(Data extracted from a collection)
★ ★ ★

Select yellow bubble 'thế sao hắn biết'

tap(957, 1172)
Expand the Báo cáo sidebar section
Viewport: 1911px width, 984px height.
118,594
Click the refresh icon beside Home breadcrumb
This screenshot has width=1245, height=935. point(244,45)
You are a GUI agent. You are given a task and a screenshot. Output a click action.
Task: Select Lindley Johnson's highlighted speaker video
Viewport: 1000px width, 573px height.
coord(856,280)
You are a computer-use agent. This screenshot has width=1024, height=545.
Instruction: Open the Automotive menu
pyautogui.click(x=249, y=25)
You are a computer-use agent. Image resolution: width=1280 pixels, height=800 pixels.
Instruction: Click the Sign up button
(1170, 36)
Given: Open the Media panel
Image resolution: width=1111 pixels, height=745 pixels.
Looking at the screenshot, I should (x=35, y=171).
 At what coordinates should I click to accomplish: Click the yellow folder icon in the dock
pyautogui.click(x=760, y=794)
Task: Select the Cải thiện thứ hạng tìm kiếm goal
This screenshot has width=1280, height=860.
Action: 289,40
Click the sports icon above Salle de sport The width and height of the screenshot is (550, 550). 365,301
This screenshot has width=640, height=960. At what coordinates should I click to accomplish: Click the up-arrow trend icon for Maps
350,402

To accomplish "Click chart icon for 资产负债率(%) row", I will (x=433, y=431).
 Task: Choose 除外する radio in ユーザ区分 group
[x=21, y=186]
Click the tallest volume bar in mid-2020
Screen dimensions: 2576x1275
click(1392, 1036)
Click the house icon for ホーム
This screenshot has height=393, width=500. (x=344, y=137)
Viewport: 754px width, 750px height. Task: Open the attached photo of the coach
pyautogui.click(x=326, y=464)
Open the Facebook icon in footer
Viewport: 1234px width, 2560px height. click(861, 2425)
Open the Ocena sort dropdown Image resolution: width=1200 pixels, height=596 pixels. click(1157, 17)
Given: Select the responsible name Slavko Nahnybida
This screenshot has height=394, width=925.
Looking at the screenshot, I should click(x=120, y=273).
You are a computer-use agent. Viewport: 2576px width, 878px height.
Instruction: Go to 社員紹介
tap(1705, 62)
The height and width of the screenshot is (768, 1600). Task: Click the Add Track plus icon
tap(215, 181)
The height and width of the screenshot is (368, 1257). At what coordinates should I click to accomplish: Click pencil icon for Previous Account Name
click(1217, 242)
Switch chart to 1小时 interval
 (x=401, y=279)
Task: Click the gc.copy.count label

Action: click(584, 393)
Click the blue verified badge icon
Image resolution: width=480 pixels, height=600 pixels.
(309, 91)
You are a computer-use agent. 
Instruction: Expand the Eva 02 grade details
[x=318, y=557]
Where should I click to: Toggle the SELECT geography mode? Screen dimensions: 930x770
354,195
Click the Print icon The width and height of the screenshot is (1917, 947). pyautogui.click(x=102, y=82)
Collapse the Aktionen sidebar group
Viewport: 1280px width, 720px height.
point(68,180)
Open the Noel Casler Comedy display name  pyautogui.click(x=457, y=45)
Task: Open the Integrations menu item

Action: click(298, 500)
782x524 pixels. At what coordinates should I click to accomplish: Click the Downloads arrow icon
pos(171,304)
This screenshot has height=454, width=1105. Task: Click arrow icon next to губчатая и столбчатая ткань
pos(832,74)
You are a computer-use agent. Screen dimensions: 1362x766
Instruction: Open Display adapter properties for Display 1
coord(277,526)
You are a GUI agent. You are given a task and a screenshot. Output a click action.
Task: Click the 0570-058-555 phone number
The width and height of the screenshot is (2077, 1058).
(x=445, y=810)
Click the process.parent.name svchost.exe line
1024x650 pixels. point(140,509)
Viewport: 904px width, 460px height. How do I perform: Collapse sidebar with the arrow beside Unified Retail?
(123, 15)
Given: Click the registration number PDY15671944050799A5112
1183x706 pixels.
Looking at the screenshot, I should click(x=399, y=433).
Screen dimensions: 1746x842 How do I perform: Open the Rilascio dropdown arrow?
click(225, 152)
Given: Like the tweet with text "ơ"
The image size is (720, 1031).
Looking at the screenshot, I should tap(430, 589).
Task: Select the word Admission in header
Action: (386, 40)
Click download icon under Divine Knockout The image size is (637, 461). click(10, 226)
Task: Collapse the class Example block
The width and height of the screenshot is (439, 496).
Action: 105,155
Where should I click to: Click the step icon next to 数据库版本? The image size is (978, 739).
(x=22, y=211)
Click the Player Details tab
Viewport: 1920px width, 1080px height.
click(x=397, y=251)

★ ★ ★

*Task item*
Return, word for word, the lines from the one containing "Collapse the Aktionen sidebar group" through the end of the data above, both ends included, and nothing else.

*Expected answer*
Collapse the Aktionen sidebar group
Viewport: 1280px width, 720px height.
point(68,180)
Open the Noel Casler Comedy display name  pyautogui.click(x=457, y=45)
Task: Open the Integrations menu item

Action: click(298, 500)
782x524 pixels. At what coordinates should I click to accomplish: Click the Downloads arrow icon
pos(171,304)
This screenshot has height=454, width=1105. Task: Click arrow icon next to губчатая и столбчатая ткань
pos(832,74)
You are a computer-use agent. Screen dimensions: 1362x766
Instruction: Open Display adapter properties for Display 1
coord(277,526)
You are a GUI agent. You are given a task and a screenshot. Output a click action.
Task: Click the 0570-058-555 phone number
The width and height of the screenshot is (2077, 1058).
(x=445, y=810)
Click the process.parent.name svchost.exe line
1024x650 pixels. point(140,509)
Viewport: 904px width, 460px height. How do I perform: Collapse sidebar with the arrow beside Unified Retail?
(123, 15)
Given: Click the registration number PDY15671944050799A5112
1183x706 pixels.
Looking at the screenshot, I should click(x=399, y=433).
Screen dimensions: 1746x842 How do I perform: Open the Rilascio dropdown arrow?
click(225, 152)
Given: Like the tweet with text "ơ"
The image size is (720, 1031).
Looking at the screenshot, I should tap(430, 589).
Task: Select the word Admission in header
Action: (386, 40)
Click download icon under Divine Knockout The image size is (637, 461). click(10, 226)
Task: Collapse the class Example block
The width and height of the screenshot is (439, 496).
Action: 105,155
Where should I click to: Click the step icon next to 数据库版本? The image size is (978, 739).
(x=22, y=211)
Click the Player Details tab
Viewport: 1920px width, 1080px height.
click(x=397, y=251)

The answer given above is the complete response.